***** INFORMATION SUPPLIED *****

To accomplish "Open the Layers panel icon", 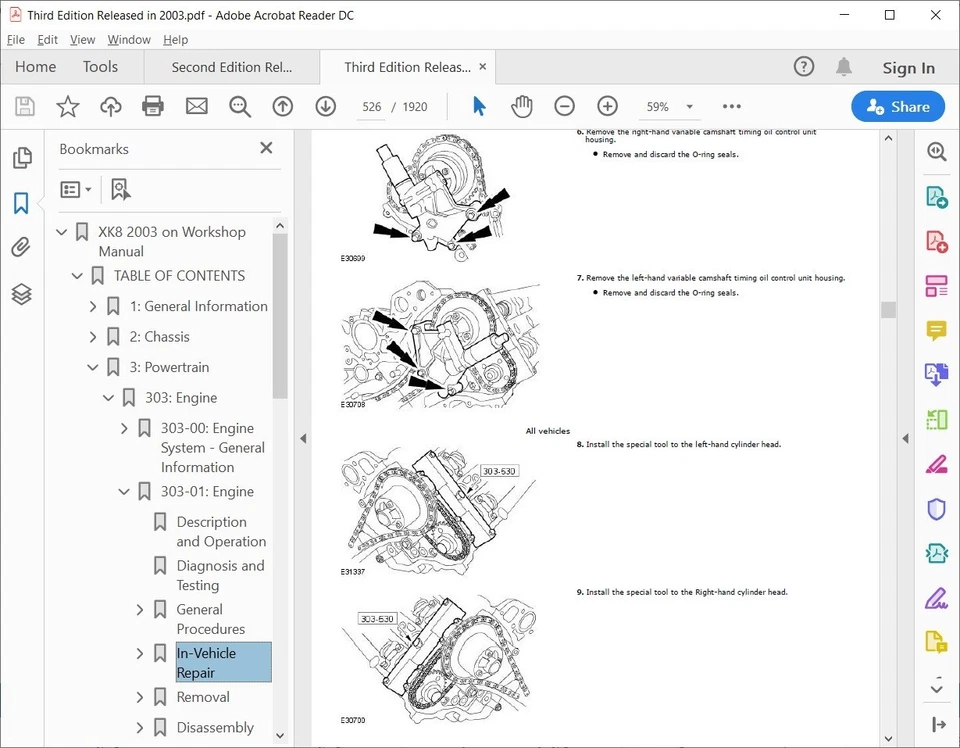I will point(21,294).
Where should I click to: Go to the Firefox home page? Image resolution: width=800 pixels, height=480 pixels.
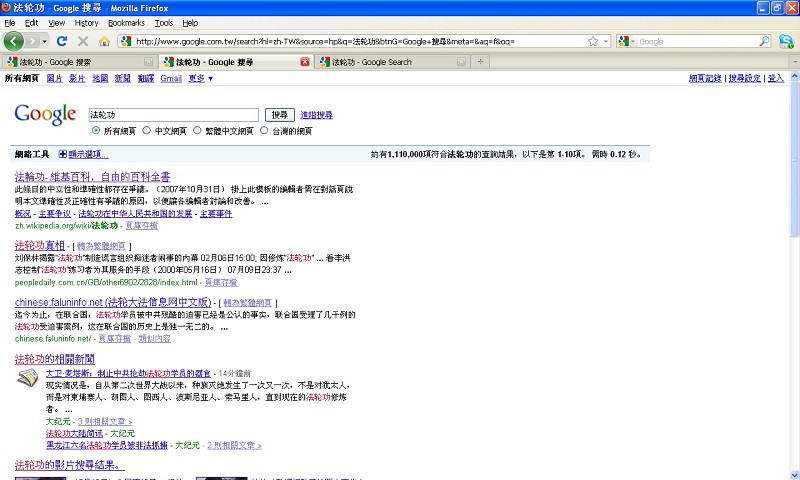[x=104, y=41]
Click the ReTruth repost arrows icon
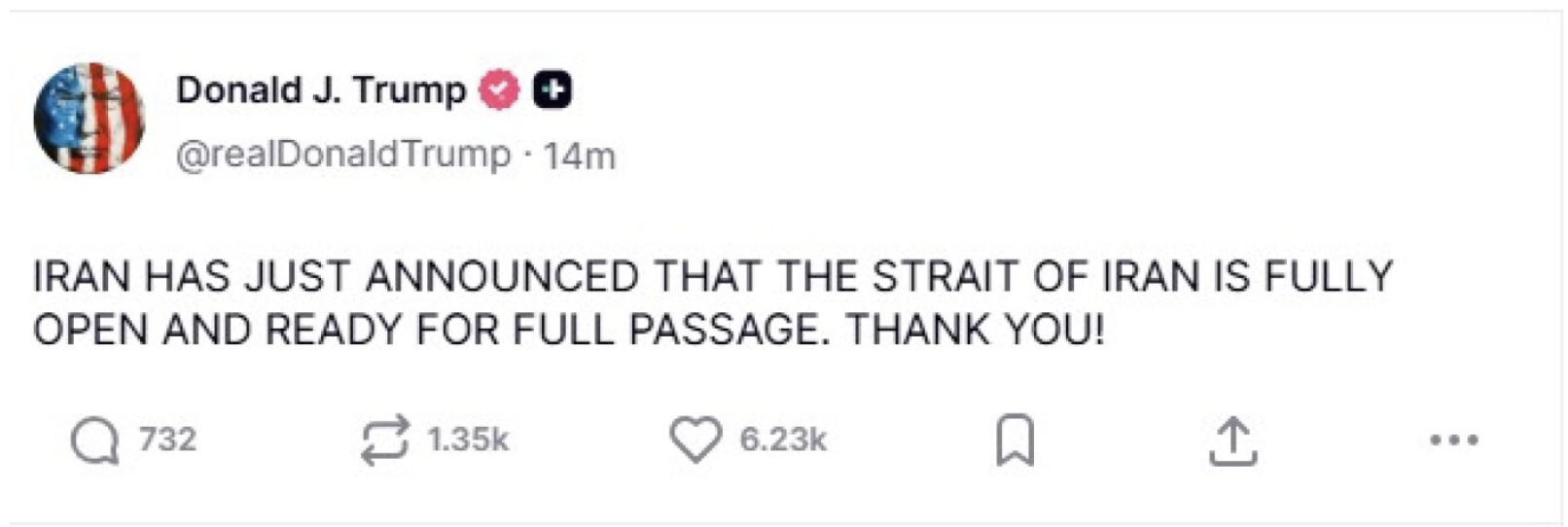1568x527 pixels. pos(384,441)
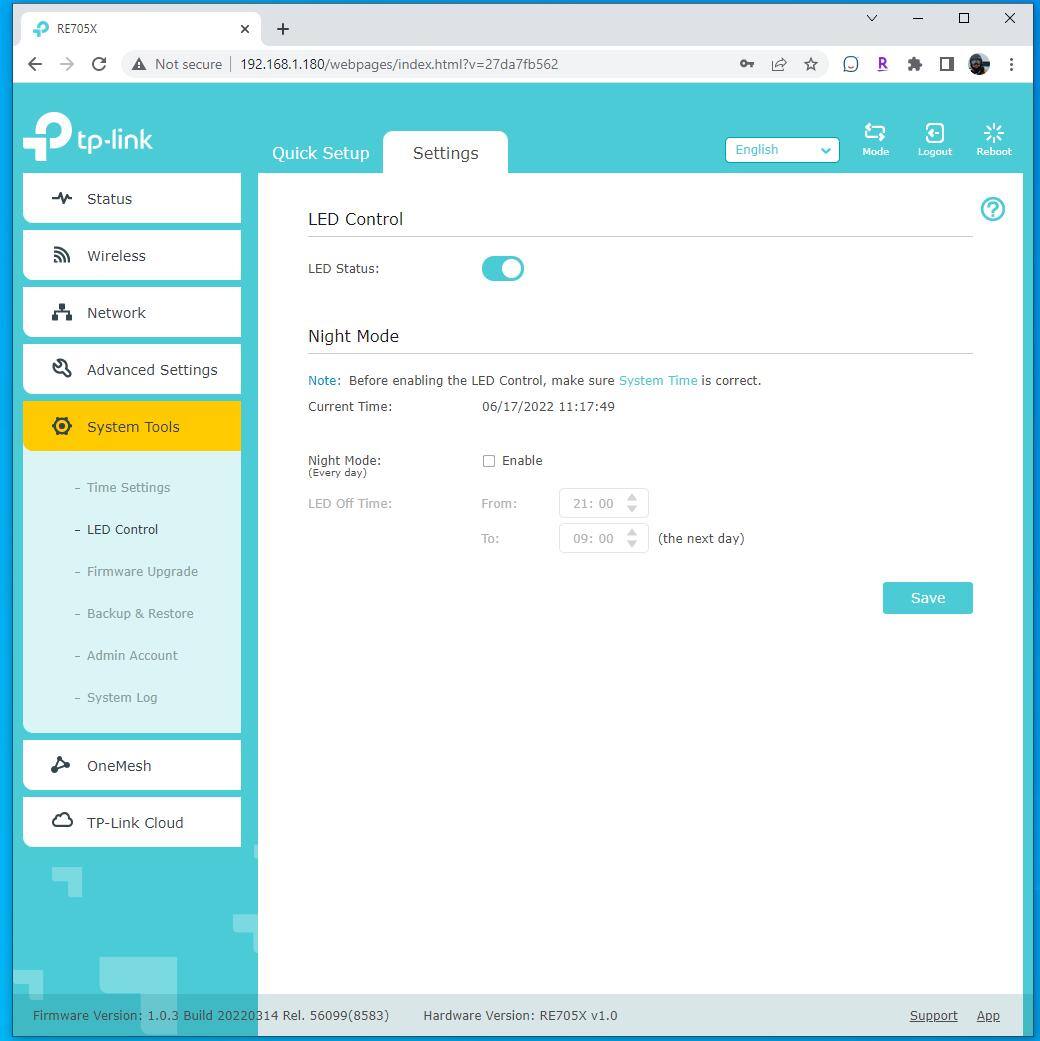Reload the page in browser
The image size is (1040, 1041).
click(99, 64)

*****

§ EXERCISE OBJECTIVE: Return exactly the line containing "Where should I" and every line after it, up to and including the final line of the entries above. Pictures stay out.

§ ANSWER TO THE EXERCISE:
Where should I click to: Go to the Firefox home page? Image resolution: width=800 pixels, height=480 pixels.
[x=104, y=41]
Click the ReTruth repost arrows icon
1568x527 pixels. pos(384,441)
Reload the page in browser
The image size is (1040, 1041).
click(99, 64)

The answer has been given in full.